The Bahrain authorities promised improved conditions for prisoners at the time of the Bahrain Independent Commission of Inquiry in 2011, but recently his family have become worried that the Bahrain security forces are depriving him of his medications that he needs to treat his many disabilities, including post-polio syndrome. What is striking about the Bahrain government’s new campaign to suppress dissent is not only its cruelty but its pettiness such as, say Dr al-Singace’s family, depriving him of the rubber pads for his crutches.

Bahraini opposition leaders in exile say that the final decision by the authorities to systematically stamp out any remaining opposition in Bahrain was taken about two months ago. The security forces were influenced by the example of Egypt, where there are an estimated 60,000 political prisoners. Ali al-Aswad, a former opposition MP, says: “We have been told by a source that the heads of the security services have wanted to take a tougher line based on that being followed in Egypt for a year.

But the switch in Bahraini policy appears to have been triggered by a trip King Hamad bin Issa al-Khalifa took to Saudi Arabia. Saudi considers Bahrain to be very much within its sphere of influence and sent troops across the causeway to Bahrain in March 2011 to help end the Arab Spring protests.
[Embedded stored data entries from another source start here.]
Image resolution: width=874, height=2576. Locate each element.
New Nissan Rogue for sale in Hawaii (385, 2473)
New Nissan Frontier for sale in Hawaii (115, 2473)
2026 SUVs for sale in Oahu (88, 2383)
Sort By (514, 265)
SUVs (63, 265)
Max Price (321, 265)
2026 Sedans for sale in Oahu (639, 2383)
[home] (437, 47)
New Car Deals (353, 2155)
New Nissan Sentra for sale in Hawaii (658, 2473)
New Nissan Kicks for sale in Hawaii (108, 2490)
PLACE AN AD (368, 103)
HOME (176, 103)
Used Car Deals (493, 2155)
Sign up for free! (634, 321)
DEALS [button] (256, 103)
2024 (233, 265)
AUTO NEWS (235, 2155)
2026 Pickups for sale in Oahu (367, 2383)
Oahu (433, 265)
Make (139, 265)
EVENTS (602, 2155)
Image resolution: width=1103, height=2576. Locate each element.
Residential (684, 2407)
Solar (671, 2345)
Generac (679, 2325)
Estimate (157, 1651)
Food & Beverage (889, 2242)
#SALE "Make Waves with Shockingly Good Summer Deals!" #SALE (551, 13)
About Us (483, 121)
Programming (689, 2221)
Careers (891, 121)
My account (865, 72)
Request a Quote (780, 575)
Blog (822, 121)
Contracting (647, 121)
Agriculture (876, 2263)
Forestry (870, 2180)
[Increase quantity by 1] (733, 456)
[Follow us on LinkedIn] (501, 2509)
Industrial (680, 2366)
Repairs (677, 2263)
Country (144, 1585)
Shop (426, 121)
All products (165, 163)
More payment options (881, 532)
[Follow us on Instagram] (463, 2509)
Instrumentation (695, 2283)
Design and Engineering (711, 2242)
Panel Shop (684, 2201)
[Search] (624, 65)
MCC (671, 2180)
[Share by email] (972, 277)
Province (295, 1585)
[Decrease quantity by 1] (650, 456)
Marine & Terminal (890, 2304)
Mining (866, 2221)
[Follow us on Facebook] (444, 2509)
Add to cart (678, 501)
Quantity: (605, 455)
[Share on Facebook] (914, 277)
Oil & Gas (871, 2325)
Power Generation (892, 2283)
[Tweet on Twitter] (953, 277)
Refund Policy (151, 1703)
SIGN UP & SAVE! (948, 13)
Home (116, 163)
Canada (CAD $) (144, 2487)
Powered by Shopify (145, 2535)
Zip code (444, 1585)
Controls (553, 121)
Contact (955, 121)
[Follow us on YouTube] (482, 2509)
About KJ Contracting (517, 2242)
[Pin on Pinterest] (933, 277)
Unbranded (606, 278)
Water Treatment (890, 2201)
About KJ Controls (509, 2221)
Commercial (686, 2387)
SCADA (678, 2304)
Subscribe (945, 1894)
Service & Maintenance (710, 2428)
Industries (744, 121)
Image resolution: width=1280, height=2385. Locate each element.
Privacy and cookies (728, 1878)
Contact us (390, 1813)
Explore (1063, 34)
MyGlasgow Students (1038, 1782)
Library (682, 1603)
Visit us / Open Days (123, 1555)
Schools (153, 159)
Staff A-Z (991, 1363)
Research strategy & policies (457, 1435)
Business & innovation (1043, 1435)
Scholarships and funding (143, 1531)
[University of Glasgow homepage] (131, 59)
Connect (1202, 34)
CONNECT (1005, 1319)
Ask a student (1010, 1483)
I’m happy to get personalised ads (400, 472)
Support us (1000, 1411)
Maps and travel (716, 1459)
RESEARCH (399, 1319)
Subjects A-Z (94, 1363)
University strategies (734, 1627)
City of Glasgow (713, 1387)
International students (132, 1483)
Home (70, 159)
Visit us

The event indicating that the Egyptian model had been adopted came at the end of May when Sheikh Ali Salman, the leader of al-Wifaq opposition party, who had previously been sentenced for inciting hatred, disobedience and insulting public institutions, had his sentence increased from four to nine years. This was significant because the US and UK had been lobbying King Hamad to reduce the sentence or issue a pardon. US Secretary of State John Kerry had visited Bahrain in April and had raised the matter with the King.

It is unsurprising that Saudi Arabia should look for more aggressive action against the Shia majority in Bahrain because the island neighbours Saudi Arabia’s Eastern Province where the population is also largely Shia. With Deputy Crown Prince and Defence Minister Mohammed bin Salman wielding predominant political influence in Saudi Arabia, it has become more militant in repelling what it claims is an Iranian-backed Shia offensive against the Sunni.

The Bahrain government’s crackdown on dissent has proceeded swiftly and ruthlessly over the six weeks since Sheikh Ali Salman’s sentence was more than doubled. On 14 June the authorities issued an “expedited” instruction to close down the headquarters of al-Wifaq, seize its funds and end its activities. A day earlier, Nabeel Rajab had been arrested. On 20 June the citizenship of Sheikh Isa Qasim, the Shia spiritual leader, was revoked as has already happened to 300 other Bahraini citizens. Earlier in June another advocate of peaceful dissent, Zainab a-Khawaja, had fled abroad because she had heard she was about to be rearrested.

The Bahrain authorities probably calculate that the response of the US and UK to the effective ending of political and civil rights on the island will be mild. The US Fifth Fleet is based there and the UK is extending its naval facilities there with Bahrain footing the bill. The US lifted a prohibition on arms sales to Bahrain last year which had been in place since 2011. The British Foreign Secretary Philip Hammond has praised the Bahraini government’s “commitment to continuing reforms” and said it was “travelling in the right direction”.

Bahrain justifies repression by saying that civil rights and political activists are proxies for Iran but the 2011 inquiry debunked this. This week the Iranian supreme leader Ayatollah Ali Khamenei went out of his way to say that “the Islamic Republic of Iran will not intervene in any way in the affairs of Bahrain”. The al-Khalifa dynasty is under no threat to its existence at home or abroad, but its shift towards the Egyptian model of total repression is adding more venom to the sectarian hatreds already engulfing the region.